Saya pernah membaca buku berjudul
“Rahasia sukses 3 Hafizh Qur’an Cilik Mengguncang Dunia”. Ketika sang ibu
ditanya salah satu tipsnya dalam membentuk Hafizh Qur’an Cilik, jawabannya
adalah memberi hadiah. Beliau menyediakan sebuah box berisi bermacam-macam
hadiah. Mulai dari coklat sampai mainan mobil-mobilan, pistol-pistolan, hewan
mainan plastik dan lain-lain. Kalau hafalan mereka bagus, mereka dipersilahkan
memilih hadiah yang disukainya. Tapi kalau hafalan mereka biasa-biasa saja,
sang ibu tetap memberikan hadiah. Hanya saja mereka tidak boleh memilih. Luar
biasa bukan? Hadiah memang menyemangati anak-anak.

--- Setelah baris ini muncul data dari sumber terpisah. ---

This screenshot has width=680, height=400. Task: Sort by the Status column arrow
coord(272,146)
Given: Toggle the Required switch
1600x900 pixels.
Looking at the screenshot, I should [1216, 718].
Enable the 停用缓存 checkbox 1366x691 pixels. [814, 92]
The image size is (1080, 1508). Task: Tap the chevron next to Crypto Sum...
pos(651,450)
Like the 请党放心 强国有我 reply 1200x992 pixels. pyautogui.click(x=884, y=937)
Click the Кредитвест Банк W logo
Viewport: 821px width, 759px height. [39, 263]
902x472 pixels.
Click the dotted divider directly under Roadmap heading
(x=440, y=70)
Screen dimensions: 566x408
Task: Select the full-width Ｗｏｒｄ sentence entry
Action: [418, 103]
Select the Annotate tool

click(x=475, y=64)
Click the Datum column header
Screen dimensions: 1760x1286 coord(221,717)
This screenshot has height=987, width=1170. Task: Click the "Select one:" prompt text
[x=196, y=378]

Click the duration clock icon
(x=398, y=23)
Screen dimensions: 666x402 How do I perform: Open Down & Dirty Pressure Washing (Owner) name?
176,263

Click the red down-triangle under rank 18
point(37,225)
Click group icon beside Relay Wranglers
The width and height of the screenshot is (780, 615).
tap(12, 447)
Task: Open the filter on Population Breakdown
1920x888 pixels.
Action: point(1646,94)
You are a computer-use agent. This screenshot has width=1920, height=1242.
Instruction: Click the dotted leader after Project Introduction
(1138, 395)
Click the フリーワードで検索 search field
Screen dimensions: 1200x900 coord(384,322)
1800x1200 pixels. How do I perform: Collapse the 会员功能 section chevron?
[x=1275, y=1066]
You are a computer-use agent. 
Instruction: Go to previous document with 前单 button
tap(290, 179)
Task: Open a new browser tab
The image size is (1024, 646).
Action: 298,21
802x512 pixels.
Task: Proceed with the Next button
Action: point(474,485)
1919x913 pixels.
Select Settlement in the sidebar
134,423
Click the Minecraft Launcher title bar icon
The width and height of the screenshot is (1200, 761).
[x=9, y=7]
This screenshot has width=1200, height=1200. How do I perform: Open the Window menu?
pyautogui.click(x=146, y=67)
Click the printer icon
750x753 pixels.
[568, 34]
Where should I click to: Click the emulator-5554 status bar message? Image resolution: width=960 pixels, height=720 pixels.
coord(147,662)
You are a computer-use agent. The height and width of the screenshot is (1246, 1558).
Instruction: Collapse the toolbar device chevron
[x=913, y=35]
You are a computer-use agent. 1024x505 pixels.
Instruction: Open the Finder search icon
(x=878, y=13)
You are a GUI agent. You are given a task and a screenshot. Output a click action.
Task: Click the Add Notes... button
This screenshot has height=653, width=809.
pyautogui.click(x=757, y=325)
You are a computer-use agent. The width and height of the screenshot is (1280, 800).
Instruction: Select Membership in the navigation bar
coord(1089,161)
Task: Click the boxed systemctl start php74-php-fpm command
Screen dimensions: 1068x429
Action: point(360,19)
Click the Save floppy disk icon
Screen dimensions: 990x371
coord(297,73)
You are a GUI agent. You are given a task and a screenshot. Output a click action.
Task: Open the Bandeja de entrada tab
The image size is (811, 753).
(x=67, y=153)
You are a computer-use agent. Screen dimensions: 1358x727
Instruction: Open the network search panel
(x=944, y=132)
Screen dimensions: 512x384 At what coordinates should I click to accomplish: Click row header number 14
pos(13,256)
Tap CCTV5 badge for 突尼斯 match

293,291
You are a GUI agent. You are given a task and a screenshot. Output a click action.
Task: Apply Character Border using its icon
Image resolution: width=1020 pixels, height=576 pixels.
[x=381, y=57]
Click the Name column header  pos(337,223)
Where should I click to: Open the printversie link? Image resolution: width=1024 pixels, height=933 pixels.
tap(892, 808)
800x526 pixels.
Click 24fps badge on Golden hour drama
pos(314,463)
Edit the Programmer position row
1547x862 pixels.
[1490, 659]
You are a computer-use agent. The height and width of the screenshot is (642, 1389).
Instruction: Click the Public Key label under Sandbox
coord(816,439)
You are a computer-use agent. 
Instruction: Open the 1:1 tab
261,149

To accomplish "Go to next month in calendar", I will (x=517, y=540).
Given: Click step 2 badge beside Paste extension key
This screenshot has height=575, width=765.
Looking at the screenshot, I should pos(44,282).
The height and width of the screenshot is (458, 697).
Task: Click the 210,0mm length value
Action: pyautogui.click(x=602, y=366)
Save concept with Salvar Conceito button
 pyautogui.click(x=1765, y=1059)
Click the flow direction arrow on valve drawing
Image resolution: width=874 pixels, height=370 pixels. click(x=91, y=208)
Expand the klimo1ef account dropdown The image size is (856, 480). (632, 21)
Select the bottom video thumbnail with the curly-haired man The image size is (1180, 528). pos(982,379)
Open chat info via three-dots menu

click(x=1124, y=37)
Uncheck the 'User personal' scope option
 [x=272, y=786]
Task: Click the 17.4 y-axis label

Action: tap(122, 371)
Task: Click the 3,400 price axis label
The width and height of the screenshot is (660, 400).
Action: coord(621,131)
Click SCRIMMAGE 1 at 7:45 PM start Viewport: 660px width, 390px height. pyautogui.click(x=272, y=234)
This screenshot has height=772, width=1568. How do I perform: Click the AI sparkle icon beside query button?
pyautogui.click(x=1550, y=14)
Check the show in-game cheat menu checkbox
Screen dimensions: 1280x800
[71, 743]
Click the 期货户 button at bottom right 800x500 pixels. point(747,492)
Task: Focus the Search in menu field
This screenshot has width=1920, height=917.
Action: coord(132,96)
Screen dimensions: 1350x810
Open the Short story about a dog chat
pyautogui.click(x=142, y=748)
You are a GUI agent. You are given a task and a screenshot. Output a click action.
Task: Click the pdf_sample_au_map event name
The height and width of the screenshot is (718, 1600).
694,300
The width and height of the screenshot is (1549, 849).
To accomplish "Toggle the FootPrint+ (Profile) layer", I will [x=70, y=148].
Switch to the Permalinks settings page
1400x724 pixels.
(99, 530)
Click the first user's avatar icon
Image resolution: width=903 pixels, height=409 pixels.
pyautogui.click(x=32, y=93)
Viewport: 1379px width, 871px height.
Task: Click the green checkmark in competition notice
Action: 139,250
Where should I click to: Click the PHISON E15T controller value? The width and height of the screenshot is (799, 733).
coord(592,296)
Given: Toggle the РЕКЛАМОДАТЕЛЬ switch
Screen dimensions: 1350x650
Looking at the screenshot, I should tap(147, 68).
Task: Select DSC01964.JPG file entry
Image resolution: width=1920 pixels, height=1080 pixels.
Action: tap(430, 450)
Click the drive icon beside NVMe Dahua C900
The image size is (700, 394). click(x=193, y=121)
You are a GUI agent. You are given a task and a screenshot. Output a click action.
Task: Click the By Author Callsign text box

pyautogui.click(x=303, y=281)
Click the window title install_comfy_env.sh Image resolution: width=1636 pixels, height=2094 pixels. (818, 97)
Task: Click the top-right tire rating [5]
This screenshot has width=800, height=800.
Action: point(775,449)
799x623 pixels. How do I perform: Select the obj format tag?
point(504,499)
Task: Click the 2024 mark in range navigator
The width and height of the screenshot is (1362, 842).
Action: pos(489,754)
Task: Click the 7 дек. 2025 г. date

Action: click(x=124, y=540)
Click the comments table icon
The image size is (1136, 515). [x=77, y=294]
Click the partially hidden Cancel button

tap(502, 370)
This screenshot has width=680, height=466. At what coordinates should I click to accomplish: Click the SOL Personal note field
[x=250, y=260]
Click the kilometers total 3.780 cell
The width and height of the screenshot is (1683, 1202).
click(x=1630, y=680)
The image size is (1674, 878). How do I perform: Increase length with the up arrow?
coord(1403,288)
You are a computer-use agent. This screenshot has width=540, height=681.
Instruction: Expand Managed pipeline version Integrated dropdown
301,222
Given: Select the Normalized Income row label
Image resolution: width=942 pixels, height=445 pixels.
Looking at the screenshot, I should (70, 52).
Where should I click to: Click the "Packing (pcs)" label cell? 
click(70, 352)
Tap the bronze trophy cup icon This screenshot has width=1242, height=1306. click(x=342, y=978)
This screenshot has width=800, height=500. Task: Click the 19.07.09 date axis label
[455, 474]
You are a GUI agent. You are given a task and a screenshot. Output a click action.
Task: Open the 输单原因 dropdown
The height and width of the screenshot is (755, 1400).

Lain lagi dengan negara Turki. Negara
yang terpuruk setelah mempraktekkan sistem sekularisme itu, perlahan-lahan
bangkit setelah Presiden Erdogan membawa negara itu ke arah yang Islami. Saya
ingat cerita Aa Gym ketika dulu pernah berkunjung ke Turki. Beliau bercerita
bahwa di sana susah sekali mencari orang yang hafal Al Fatihah. Al Fatihah? Ya…
Al Fatihah yang selalu kita baca minimal 17 kali dalam sehari di waktu sholat
itu, tak hafal oleh mereka. Berarti mereka jarang sholat. Mereka memang
dijauhkan dari nilai-nilai Islam ketika Mustafa Kemal Attaturk memimpin negara
ini dan merubahnya dari sistem khilafah menjadi negara sekuler.
Salah satu usaha mereka untuk membawa
masyarakatnya kembali kepada Islam, terutama anak mudanya adalah memberikan
hadiah sepeda kepada siapa yang rajin sholat berjamaah ke masjid selama 40 hari.
Dengan kampanye “Rajin ke Masjid, kumpulkan poin
untuk dapatkan sebuah sepeda.” Dan sekarang bisa kita saksikan sholat Subuh di
sana sama seperti sholat Jumat mereka. Meluber sampai ke luar masjid.
Kantor Lembaga Fatwa provinsi Siirt, Ahad/26-2-2017 memberikan 80 sepeda sebagai hadiah untuk anak-anak berumur antara 7 hingga 17 tahun dalam sebuah kampanye "Rajin ke Masjid"
Dan untuk memacu
semangat menghafal Qur’an bagi pemudanya, pemerintah Turki memberikan hadiah
umroh kepada setiap penghafal 30 juz. Lihatlah foto mereka di bawah ini. Ada 2000 penghafal Qur'an yang mendapat hadiah dari pemerintah Turki. Amat banyak bukan?
Benar-benar luar biasa.
Dan memang fitrahnya manusia senang
menerima hadiah. Bahkan Rasulullah bersabda,
“Hendaknya
kalian saling memberi hadiah, niscaya kalian akan saling mencintai.” (HR. Al
Bukhari dalam Adabul Mufrad, lihat Shahihul Jami’ [3004] dan Al Irwa’ [1601])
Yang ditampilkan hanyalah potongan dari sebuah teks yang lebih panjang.